Il battito del mio cuore ha raggiunto valori preoccupanti, ma cerco di non farci caso. Vorrei solo che l’uomo che ho davanti sparisse e mi lasciasse in pace. A meno che non voglia dirmi qualcos’altro. Qualcosa che so già non dirà mai. Qualcosa che, in ogni caso, ormai non potrei più ascoltare.
Parla, e mentre lo fa non mi toglie gli occhi di dosso. Non ha il suo abituale tono di voce calmo e suadente, ha la voce rotta, e il suo sguardo intenso attraversa ogni centimetro del mio corpo.
«Ma la verità, Teresa, è che non posso immaginare di svegliarmi sapendo che non ti vedrò…»
O mio dio.
Il colorito del mio viso sta assumendo delle sfumature improponibili, lo intuisco da questa familiare sensazione di calore.
Impossibile, devo aver capito male.
Forse intende quello che ha appena detto in un senso diverso da quello che intendo io. In una frazione di secondo sfoglio il mio vocabolario mentale per trovare altri significati, letterali e non. La consapevolezza che quello che vorrei sentirgli dire si scontrerà inevitabilmente con quello che dirà mi fa male.
Ormai le mie lacrime non hanno più ritegno.
Però è così dolce il mio nome pronunciato dalla sua bocca. Per un attimo penso che sia un peccato esserci sempre chiamati per cognome. Per un attimo penso che vorrei che mi chiamasse così ogni giorno della mia vita.
Ma cosa vado a pensare? Non sono in me. E forse questo è uno dei suoi giochetti. Ne sarebbe capace.
Punto i miei occhi nei suoi. No, non sta scherzando. Sta piangendo.
E anch’io.
Una vocina mi suggerisce che stia davvero per dirmi quello che spero. Ma la parte razionale di me, quella che ha sempre zittito l’invadente vocina, è terrorizzata e teme che Jane dica proprio quello.
Abbasso lo sguardo, per un attimo. Non posso sostenere il suo. Ma poi i miei occhi ritornano ai suoi laghi tristi, come se vi fossero incatenati.
«La verità è che…» Pausa.
Smetto di respirare. Non essere stupida, Teresa. Sta per dire qualcos’altro che non c’entra nulla. Tipo “sei la mia migliore amica, non posso lavorare all’FBI senza di te, siamo un bel team e la giustizia ha bisogno di noi”.

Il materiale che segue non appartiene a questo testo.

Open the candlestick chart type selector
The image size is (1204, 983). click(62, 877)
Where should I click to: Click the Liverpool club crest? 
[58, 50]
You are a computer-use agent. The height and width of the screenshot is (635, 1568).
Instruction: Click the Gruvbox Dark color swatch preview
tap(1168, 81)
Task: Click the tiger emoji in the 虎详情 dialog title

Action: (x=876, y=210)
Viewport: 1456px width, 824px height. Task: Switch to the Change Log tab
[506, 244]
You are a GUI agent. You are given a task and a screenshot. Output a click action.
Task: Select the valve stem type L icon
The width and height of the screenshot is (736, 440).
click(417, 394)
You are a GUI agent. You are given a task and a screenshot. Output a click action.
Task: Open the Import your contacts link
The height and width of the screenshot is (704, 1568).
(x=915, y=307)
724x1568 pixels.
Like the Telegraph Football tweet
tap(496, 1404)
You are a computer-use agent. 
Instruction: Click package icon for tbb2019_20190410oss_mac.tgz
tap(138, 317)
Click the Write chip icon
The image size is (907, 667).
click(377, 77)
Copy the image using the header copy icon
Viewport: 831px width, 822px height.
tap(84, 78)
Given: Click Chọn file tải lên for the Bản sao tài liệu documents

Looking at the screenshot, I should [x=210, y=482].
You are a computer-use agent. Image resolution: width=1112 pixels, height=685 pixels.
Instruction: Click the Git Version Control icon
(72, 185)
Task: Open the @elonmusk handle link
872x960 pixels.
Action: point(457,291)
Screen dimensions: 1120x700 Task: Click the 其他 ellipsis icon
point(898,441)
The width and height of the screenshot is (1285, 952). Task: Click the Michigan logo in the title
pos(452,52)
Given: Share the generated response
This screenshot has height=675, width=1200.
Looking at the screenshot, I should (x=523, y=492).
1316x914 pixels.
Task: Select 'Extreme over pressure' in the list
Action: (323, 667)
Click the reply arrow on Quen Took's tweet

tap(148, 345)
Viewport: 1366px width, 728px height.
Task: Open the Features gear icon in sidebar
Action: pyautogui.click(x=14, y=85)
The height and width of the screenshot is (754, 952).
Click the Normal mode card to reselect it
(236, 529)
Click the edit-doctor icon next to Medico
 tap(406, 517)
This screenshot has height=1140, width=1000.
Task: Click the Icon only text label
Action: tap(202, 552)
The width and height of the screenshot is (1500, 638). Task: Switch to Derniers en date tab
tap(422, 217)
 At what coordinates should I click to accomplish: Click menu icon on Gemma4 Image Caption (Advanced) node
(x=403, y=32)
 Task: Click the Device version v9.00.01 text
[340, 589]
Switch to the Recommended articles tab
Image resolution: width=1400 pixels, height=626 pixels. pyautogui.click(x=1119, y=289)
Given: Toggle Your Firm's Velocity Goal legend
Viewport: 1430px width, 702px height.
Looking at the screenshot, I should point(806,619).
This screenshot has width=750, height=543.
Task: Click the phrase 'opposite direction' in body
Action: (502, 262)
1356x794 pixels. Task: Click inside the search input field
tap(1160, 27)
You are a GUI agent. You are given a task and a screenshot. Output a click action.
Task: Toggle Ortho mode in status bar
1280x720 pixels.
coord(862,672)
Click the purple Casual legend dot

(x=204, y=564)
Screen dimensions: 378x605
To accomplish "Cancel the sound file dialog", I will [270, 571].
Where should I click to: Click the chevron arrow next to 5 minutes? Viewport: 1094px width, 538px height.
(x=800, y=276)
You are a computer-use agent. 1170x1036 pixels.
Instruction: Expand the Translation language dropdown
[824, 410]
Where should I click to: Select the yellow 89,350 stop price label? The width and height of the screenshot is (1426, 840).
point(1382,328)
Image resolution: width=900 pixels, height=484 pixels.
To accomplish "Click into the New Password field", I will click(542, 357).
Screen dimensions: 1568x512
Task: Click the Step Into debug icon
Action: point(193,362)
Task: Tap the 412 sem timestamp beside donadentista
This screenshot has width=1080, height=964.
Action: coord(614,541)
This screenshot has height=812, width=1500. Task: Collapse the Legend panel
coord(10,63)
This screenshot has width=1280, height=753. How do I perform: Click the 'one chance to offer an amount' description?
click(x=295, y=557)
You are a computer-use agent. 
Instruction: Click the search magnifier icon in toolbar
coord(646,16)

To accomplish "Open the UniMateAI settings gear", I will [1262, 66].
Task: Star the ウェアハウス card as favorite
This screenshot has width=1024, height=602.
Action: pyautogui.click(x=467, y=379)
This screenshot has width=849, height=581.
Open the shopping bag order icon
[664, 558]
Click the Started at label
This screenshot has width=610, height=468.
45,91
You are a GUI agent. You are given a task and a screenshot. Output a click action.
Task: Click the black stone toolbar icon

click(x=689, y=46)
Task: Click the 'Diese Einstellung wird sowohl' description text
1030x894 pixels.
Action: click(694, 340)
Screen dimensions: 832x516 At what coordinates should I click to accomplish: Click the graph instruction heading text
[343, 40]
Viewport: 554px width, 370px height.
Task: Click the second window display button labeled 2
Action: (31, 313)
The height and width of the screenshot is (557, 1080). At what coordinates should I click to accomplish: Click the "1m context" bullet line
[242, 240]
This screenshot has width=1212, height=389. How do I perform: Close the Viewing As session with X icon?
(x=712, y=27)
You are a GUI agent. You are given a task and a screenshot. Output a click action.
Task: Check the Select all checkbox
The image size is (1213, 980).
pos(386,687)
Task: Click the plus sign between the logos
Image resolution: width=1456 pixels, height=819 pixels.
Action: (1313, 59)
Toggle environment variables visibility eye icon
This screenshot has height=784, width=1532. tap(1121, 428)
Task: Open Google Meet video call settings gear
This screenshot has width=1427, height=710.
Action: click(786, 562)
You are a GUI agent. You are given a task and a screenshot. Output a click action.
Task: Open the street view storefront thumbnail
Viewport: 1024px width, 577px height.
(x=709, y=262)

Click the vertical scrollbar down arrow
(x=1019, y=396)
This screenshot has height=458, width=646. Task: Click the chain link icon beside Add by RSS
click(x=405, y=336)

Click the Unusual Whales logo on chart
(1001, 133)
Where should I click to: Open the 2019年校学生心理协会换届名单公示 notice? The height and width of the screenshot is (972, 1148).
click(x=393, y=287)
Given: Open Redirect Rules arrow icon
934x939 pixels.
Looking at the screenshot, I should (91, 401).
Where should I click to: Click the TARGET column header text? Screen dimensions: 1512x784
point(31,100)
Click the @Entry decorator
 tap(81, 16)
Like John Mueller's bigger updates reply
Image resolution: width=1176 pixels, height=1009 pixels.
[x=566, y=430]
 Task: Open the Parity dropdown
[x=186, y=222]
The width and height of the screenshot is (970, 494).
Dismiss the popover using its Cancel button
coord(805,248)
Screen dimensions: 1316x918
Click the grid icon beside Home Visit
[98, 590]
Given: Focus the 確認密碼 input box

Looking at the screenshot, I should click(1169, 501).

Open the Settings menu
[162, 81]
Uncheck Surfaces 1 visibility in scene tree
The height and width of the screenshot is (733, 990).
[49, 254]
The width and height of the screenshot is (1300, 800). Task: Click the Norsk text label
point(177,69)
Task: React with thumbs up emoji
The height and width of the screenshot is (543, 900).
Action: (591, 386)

O forse no. E, in quel caso, sarebbe ancora peggio.
Non dire niente Jane, ti prego. Stai zitto e vattene.
«…ti amo».
O mio dio.
La prima cosa che riesco a pensare è che suona così strano. No, non è possibile, devo aver capito male. Mi sta prendendo in giro, come già aveva fatto una volta, solo perché “era un po’ su di giri”.
Eppure so che non è così. So che stavolta è tutto diverso. So che l’ha detto sul serio. Lo dicono i suoi occhi. Dovrebbero essere illegali.
Smettila di piangere, Teresa. Non ci riesco. Non riesco a ragionare, non riesco a ordinare al mio corpo di fare qualsiasi cosa.
Abbasso di nuovo lo sguardo, non voglio che vi legga dentro quello che sto provando ora. Non lo capisco neanche io.
Vorrei dargli uno schiaffo, vorrei abbracciarlo, vorrei stampargli un bel pugno sul naso, vorrei asciugargli le lacrime, vorrei buttarlo fuori dall’aereo con un calcio nel sedere e vorrei baciare quelle labbra che mi sono ritrovata a fissare più di una volta. Vorrei fare tutte queste cose, ma ovviamente non ne faccio nemmeno una.
Gesticola. Prende fiato, come se avesse corso una maratona in apnea. «Non puoi immaginare come ci si senta bene avendolo detto ad alta voce…», continua quello che un tempo era il Jane che conoscevo.
E tu non puoi immaginare come ci si senta a sentirselo dire, idiota!
Ma sto zitta. Sono troppo sconvolta per pronunciare anche solo una sillaba di senso compiuto. C’è qualcosa di tremendamente sbagliato in tutto questo. Ma anche qualcosa di tremendamente dolce.
Spero che non dica più nulla e se ne vada, ma sono avida delle sue parole.
«…ma mi fa paura», continua.
Questo lo so, Jane. L’ho sempre saputo. E lo capisco. Per questo, non ho mai pensato che potessi arrivare a dire a qualcuno quello che hai appena detto. Tanto meno a me. A volte, non pensavo neanche mi considerassi una donna.
Anche se negli ultimi tempi, in effetti, eri abbastanza strano. Lo sei da quando sei tornato. Anch’io mi sentivo abbastanza strana. E, in cuor mio, negli ultimi giorni avevo sperato e temuto che affrontassi qualche argomento spinoso. Come questo.
«Ed è la verità. E’ proprio quello che sento».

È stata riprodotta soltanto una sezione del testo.